As I've commented elsewhere, I really liked how Southon unpacked her sources, the gist of which is that all Roman authors should be taken with at least some grains of salt (as [personal profile] osprey_archer said, Tacitus requires his own private salt mine) but their accounts, even if not true-true, still say a lot about what Romans thought and feared as a culture, which is valuable and interesting in itself.

Re-read Gideon the Ninth, which at— what, two months since I first read it?— is a new record, at least in recent years. (I've always been a big re-reader of books, but I don't think I've read a given book twice in one year since I started keeping track of everything I read in 2017.) Savored rather than devoured it, this time; I was a little more aware of its flaws, but these were vastly outweighed by the fun of catching all the foreshadowing I'd missed the first time, and also I just enjoy this book so much.
troisoiseaux: (reading 7)
Read Harrow the Ninth by Tamsyn Muir, which was a very different story from Gideon the Ninth— not least because spoilers ahoy! )

Read Empire of Pain: the Secret History of the Sackler Dynasty, by Patrick Radden Keefe, which was a doozy— at this point I've thoroughly annoyed everyone I live with - and several people I don't - with my inability to shut up about it. The short version is that the history of pharmaceutical advertising in general, and of the Sackler-owned Purdue's marketing of OxyContin in particular, is incredibly sinister, and also, rich people are wild. To both of which points you might be like, well, yes, and water is wet, but the actual details are jaw-dropping.

Read Weekend With Death by Patricia Wentworth, a 1941 novel about a young secretary, Sarah, who works for a pair of elderly, eccentric ghost hunters. Her life gets even weirder when a woman on a train regales her with a bizarre tale about being entrusted with a mysterious package by a man dying of a stab wound; when she gets home, she finds the package in her own purse and headlines in the paper about the woman's murder. Twisty plot set mostly in an isolated, supposedly haunted, and definitely super creepy mansion. Sarah was a very fun protagonist.
troisoiseaux: (reading 1)
Read Rivers of London by Ben Aaronovitch, an urban fantasy police procedural— a young constable discovers he can see ghosts and gets recruited by the Met's one-man bureau of magical crimes; his first case involves a series of supernatural murders and a turf war between rival gods of the Thames. The things I actively liked and actively disliked about it more or less balanced out, so ultimately my feelings are "neutral, but unlikely to read the rest of the series."

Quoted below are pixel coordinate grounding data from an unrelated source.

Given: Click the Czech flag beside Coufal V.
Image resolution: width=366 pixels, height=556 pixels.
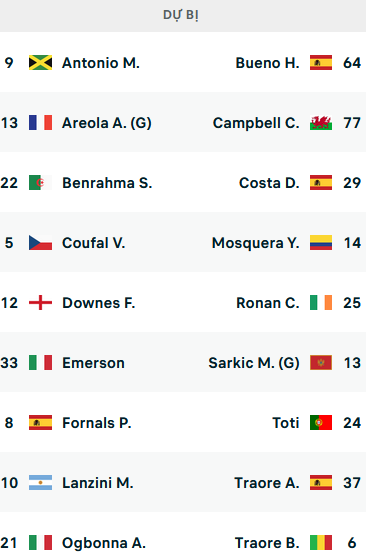Looking at the screenshot, I should pyautogui.click(x=40, y=243).
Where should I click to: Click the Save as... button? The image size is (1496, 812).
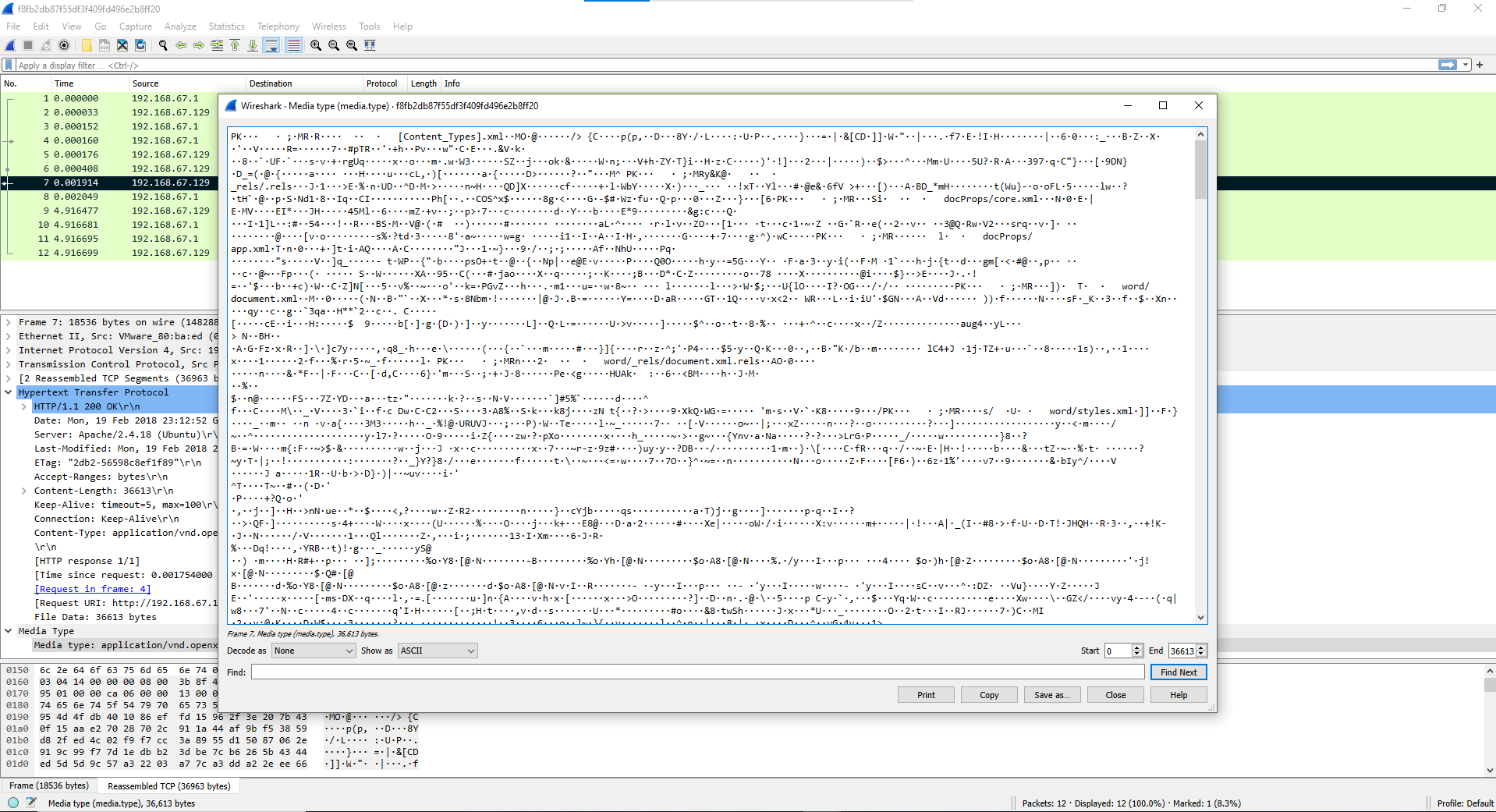pos(1051,695)
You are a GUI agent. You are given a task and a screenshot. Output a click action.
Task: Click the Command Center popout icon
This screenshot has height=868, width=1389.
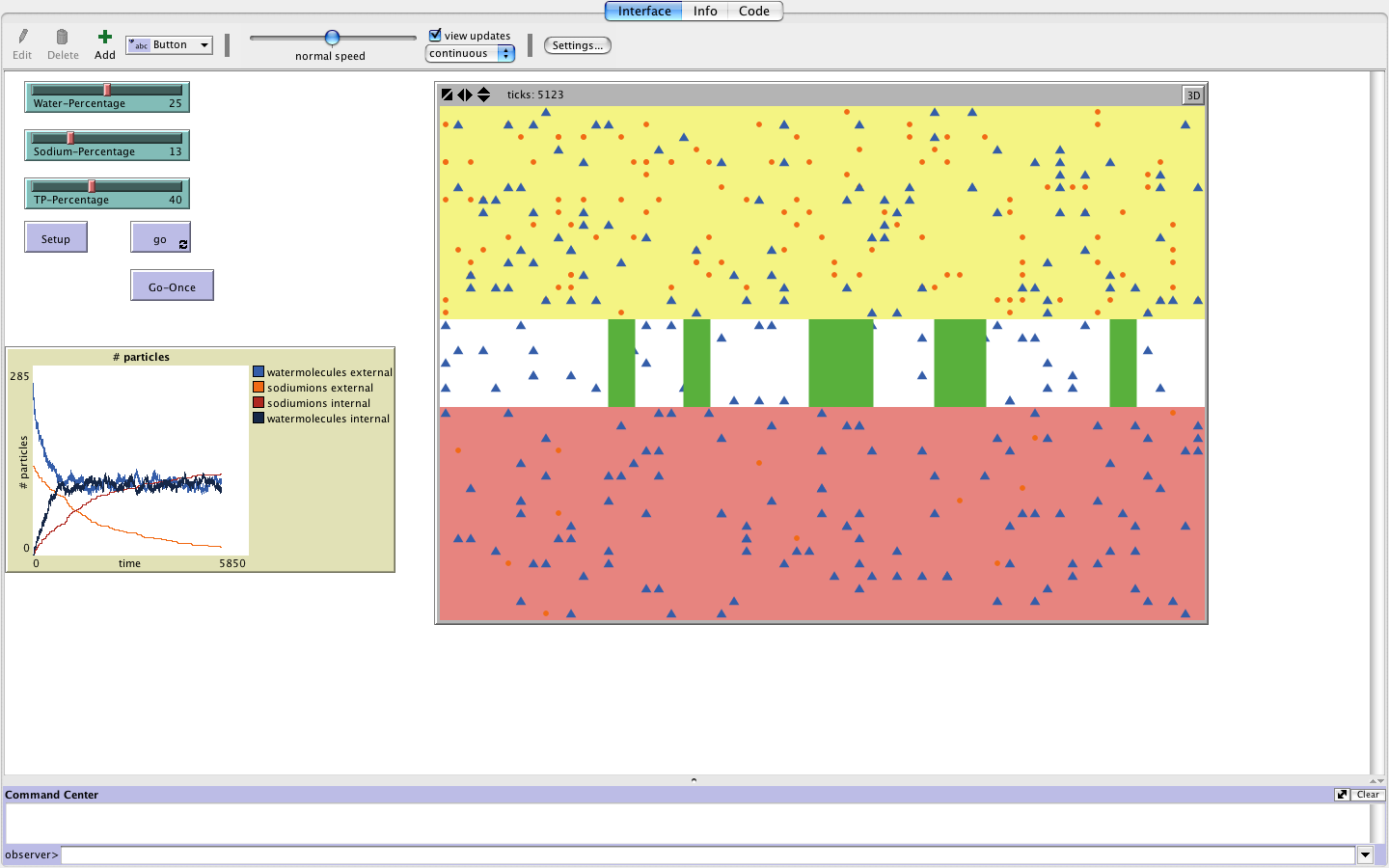click(1342, 795)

Read Overture to Death by Ngaio Marsh; village drama turns deadly, as it was apparently wont to do in English villages of the 1930s. One wonders how anyone made it out alive. I enjoy Marsh's creative methods of murder— is it even a spoiler if it's just the 'how' dunnit, without the 'who'? )

Read There's No Such Thing as an Easy Job by Kikuko Tsumura, which was a mood and a half. A burnt-out young woman takes on a series of "easy" jobs - watching surveillance footage, writing copy for bus advertisements or trivia for the back of cracker packets, etc. - and finds herself unhappily over-invested in each one, usually on account of being drawn into some sort of drama/mystery that teeters on the edge of the surreal.

Read Gideon the Ninth by Tamsyn Muir— oddly enough, the second book about gay teen necromancers in a religious cult I've read in 2021! This has been on my radar for a while and I'm SO glad I finally got around to reading it, because it was really good. Like, "stay up to stupid o'clock on a school night to finish it" good. It plays with some tropes/concepts I love against a backdrop I didn't expect to enjoy as much as I did.